*Prompt*
Which lines below contain "with"? Copy every one of them.

Saved data entries
== == ==
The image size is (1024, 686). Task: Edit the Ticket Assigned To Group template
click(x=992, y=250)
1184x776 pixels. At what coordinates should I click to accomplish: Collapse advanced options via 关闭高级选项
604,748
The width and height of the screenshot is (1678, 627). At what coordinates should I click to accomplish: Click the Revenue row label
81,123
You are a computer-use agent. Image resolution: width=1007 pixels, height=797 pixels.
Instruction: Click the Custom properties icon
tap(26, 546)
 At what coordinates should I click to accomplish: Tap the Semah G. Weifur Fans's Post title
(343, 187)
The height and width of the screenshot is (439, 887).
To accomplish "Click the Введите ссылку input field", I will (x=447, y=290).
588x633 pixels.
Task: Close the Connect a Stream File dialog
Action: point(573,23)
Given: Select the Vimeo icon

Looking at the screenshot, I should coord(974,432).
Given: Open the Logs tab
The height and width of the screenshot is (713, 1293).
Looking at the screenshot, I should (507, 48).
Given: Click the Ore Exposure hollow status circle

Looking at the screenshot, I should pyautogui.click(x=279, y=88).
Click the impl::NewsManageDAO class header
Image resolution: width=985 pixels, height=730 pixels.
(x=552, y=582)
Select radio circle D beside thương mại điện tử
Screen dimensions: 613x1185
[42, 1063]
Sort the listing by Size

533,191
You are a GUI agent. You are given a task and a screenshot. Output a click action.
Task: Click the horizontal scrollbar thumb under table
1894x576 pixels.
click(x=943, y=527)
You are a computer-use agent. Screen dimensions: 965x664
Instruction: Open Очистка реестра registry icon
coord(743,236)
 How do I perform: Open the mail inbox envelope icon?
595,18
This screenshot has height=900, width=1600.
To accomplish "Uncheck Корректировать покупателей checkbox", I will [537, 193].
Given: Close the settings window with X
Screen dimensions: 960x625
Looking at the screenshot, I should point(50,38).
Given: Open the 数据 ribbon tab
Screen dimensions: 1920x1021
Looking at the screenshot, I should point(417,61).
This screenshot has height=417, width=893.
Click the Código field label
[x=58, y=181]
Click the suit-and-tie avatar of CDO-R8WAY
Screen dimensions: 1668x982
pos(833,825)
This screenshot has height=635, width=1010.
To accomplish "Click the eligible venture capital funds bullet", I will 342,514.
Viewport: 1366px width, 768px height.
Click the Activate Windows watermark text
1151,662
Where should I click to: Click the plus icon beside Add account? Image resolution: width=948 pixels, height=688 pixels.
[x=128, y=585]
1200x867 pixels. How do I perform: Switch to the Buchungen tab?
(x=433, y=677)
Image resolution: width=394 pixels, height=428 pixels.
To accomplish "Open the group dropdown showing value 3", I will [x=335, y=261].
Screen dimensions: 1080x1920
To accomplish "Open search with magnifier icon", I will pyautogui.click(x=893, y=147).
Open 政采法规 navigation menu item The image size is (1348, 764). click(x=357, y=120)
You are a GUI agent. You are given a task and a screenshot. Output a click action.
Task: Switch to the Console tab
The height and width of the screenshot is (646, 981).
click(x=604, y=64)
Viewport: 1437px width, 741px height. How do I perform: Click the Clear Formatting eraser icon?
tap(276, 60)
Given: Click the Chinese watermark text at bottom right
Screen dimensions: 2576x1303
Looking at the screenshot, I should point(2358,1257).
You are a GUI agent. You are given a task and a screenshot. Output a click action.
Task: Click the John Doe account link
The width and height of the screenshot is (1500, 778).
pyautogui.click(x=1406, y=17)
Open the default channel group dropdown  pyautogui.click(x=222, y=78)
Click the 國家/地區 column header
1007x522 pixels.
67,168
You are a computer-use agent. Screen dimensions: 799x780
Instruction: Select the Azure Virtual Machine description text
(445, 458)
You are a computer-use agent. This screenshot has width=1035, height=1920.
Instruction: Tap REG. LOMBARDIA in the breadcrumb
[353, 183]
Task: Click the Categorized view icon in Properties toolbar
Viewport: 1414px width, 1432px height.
== == ==
*Solution for this problem*
Given: Close the settings window with X
To accomplish "Open search with magnifier icon", I will pyautogui.click(x=893, y=147).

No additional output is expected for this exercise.